BRS Kash / Kash Only

またもやサウス・ヒップホップの聖地 = アトランタからイキの良いMCがデビューした模様だ。それは誰かと言えば、コロナ禍に見舞われた2020年に発表したシングル“Throat Baby(Go Baby)”がバズるや否や2021年に入ると即座にデビュー作となる『Kash Only』でシーンにエントリーしてきたBRS Kashの事である。今作を聴いてもらえれば分かると思うが、筆者としては奴(BRS Kash)は相当なフロウ巧者だと見受けた。もちろん今作からの必聴な曲は、ブレイクのきっかけとなった“Throat Baby(Go Baby)”や、DaBabyCity Girlがゲスト参加した“Throat Baby”のリミックスバージョンである事には間違いない。だが、収録された全12曲が揃いも揃って曲者な仕上がりを見せており、全編に渡って気の抜けないアルバムとなっているのだ。そんな中でも個人的に気になったトラックは、叙情的な上ネタが怪しくループする“No Manners”、サウス産のラッパーの曲にしては珍しくクラシカルなサウンドが小気味良く響く“Kash App”、バウンスしたビートがいかにもサウスな雰囲気を醸し出す“Dance On The D××k”“Do It”あたりか?実は上記のいずれの曲もタイプの異なるトラックなのだが、そんな事は意に介さず多様なビートを乗りこなすBRS Kashのスキルは見事と言わざるを得ない。それどころか奴のフロウを聴いていくうちにどうやら今作がクセになってきたくらいだ()

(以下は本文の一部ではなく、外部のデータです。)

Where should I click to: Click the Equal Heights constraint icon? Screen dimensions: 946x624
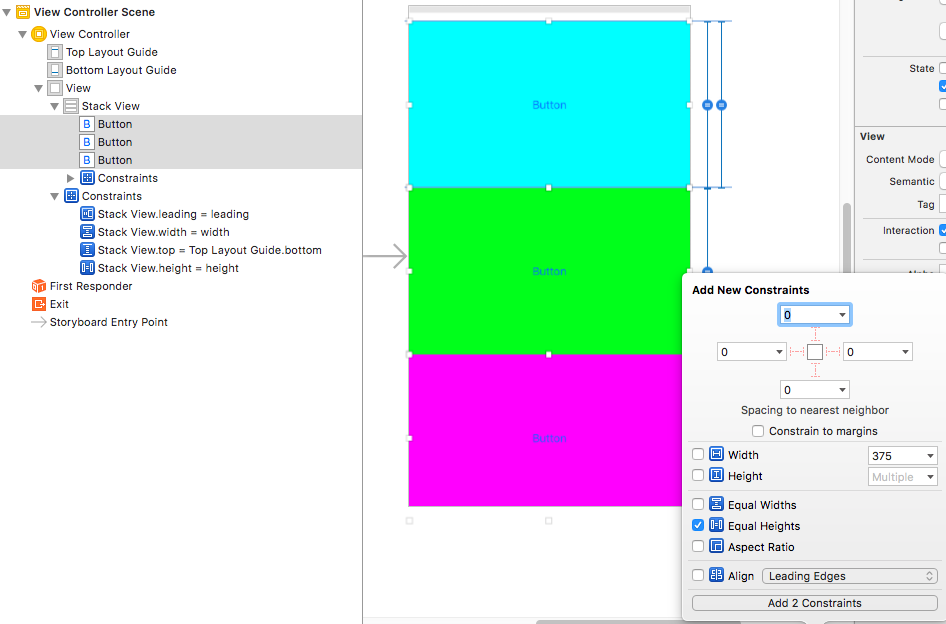point(716,526)
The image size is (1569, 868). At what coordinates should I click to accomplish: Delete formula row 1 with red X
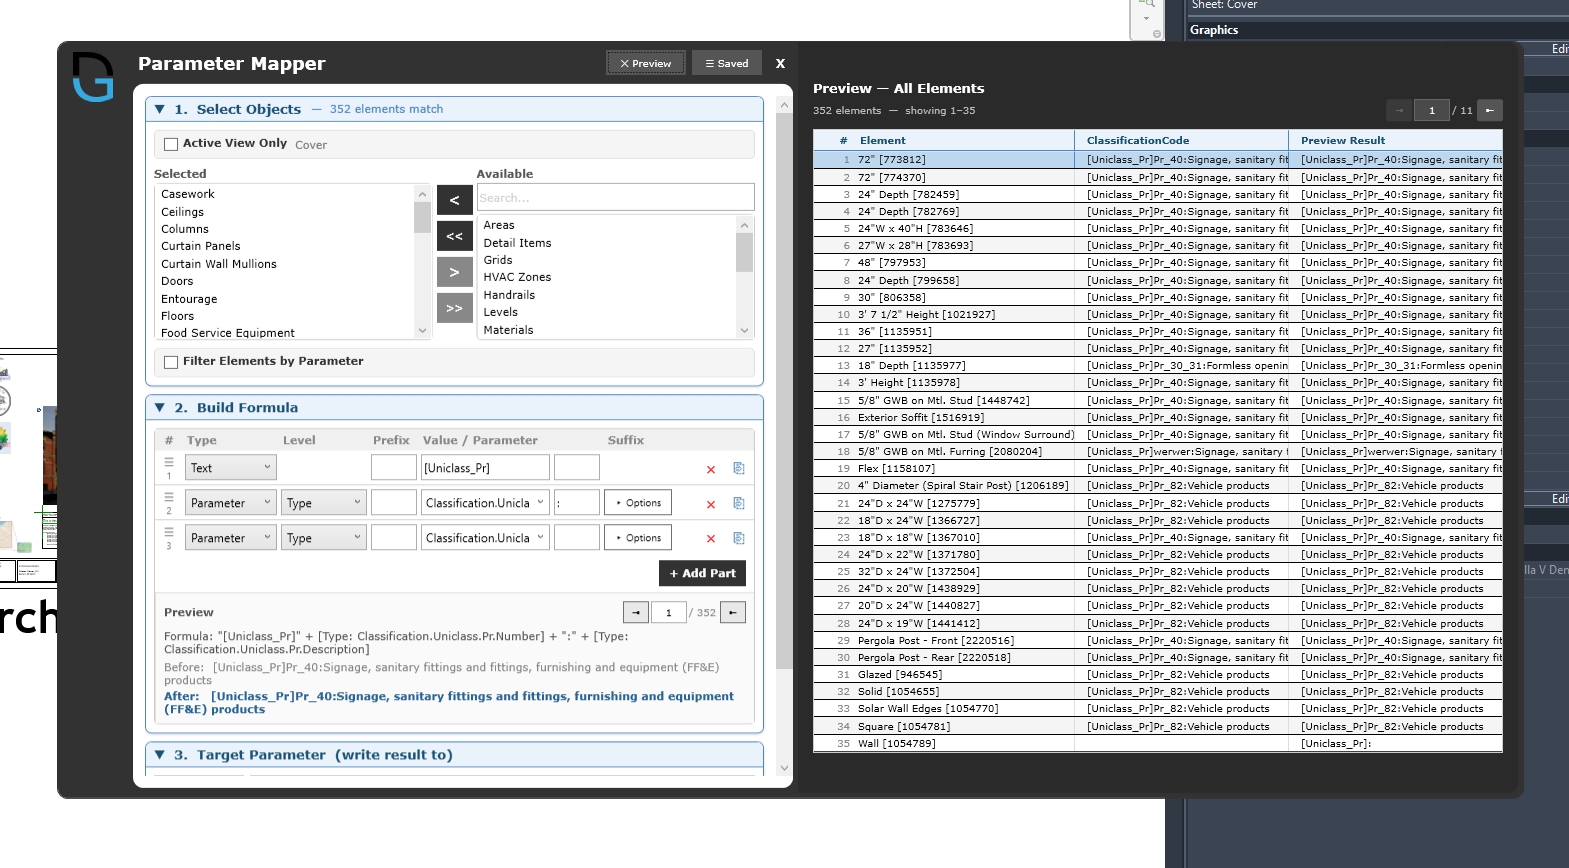[x=711, y=469]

とはいえ“Throat Baby(Go Baby)”でのバズりも全米規模で見ればまだまだプチブレイクと言った感が否めないのも事実。気の早い話だが、既に地元では〈Next Atlanta Original〉なんて呼ばれているそうだが、その異名に恥じない存在になれるかどうかはこれからのキャリア次第だろう。まずは名刺代わりとして申し分のない一撃を放った。